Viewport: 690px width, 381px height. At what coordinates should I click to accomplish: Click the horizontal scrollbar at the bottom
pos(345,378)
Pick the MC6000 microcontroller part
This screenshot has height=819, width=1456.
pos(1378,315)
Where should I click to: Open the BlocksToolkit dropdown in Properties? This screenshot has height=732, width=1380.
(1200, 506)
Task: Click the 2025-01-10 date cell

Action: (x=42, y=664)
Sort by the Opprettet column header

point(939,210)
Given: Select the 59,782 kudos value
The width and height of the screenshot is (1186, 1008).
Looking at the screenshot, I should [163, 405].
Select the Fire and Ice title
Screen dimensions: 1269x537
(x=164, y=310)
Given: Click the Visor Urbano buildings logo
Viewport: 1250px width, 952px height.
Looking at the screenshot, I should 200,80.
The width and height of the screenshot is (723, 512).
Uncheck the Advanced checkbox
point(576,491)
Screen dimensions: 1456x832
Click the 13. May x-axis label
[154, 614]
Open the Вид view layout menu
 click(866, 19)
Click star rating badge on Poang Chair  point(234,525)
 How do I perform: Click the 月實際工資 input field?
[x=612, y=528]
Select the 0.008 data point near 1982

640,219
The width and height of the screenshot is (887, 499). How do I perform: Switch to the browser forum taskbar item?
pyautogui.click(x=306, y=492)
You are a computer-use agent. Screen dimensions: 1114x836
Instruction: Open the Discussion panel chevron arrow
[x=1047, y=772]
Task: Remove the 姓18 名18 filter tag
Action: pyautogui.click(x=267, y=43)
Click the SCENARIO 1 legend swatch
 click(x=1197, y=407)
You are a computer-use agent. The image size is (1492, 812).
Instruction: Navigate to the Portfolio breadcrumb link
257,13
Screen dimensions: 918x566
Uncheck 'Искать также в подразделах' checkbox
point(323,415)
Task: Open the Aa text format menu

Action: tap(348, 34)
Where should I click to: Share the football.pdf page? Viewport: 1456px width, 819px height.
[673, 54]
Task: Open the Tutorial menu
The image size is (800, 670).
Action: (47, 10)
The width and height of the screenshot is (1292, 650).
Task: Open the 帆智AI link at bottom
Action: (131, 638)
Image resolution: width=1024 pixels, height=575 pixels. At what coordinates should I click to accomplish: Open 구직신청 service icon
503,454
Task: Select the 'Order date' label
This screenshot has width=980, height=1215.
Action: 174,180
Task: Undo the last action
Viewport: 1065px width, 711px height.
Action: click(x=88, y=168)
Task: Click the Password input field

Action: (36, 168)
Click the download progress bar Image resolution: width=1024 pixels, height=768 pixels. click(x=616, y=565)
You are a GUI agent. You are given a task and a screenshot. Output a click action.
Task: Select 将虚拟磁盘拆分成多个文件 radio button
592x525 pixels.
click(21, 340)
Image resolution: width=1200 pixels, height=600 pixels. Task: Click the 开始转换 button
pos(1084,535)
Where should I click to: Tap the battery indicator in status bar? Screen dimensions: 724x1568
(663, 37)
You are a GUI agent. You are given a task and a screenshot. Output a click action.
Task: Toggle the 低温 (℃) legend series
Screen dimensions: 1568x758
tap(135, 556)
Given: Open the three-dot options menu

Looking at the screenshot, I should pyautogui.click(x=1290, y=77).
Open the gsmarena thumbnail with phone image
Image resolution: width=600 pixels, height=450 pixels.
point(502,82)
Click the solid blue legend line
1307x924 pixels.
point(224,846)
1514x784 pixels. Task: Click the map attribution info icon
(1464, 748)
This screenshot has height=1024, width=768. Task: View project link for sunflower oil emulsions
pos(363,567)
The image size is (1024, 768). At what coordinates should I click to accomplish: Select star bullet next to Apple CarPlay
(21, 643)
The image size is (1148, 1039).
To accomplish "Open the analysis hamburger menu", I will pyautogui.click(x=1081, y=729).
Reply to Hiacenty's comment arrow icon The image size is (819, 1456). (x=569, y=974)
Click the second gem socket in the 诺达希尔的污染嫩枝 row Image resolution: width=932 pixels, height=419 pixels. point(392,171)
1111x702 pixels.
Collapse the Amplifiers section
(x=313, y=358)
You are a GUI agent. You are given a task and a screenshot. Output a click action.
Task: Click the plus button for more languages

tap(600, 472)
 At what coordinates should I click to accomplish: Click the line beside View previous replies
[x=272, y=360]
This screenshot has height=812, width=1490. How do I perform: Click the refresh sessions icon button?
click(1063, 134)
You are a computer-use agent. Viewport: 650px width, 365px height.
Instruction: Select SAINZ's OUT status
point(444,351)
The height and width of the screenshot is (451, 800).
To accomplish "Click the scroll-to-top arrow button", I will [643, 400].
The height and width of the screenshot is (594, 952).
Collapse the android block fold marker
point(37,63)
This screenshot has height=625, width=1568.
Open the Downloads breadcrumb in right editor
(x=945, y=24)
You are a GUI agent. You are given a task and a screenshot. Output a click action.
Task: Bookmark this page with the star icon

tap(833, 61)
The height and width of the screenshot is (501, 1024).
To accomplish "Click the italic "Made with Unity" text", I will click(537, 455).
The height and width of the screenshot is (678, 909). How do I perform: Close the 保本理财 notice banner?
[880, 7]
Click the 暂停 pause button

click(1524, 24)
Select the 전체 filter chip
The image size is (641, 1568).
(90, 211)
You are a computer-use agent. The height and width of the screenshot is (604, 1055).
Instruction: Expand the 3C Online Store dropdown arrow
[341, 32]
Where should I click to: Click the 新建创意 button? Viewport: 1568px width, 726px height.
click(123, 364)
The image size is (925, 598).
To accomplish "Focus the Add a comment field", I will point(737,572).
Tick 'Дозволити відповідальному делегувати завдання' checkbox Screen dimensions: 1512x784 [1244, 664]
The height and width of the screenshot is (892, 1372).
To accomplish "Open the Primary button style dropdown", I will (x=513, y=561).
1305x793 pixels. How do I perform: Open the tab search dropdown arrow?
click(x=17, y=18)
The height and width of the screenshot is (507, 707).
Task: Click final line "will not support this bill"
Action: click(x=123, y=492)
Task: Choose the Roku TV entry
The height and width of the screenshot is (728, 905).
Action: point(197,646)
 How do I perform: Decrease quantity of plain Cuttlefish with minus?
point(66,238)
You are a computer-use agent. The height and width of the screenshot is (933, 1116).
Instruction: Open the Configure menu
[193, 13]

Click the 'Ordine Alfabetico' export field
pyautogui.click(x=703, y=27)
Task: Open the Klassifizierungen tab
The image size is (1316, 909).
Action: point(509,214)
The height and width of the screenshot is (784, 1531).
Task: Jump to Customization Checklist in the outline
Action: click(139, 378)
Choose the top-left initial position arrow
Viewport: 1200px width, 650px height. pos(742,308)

···

● **Prompt**
Return verbatim the lines of the listing from the line containing "Given: Select the 59,782 kudos value" up to and including the line containing "point(576,491)".

● **Complete response**
Given: Select the 59,782 kudos value
The width and height of the screenshot is (1186, 1008).
Looking at the screenshot, I should [163, 405].
Select the Fire and Ice title
Screen dimensions: 1269x537
(x=164, y=310)
Given: Click the Visor Urbano buildings logo
Viewport: 1250px width, 952px height.
Looking at the screenshot, I should 200,80.
The width and height of the screenshot is (723, 512).
Uncheck the Advanced checkbox
point(576,491)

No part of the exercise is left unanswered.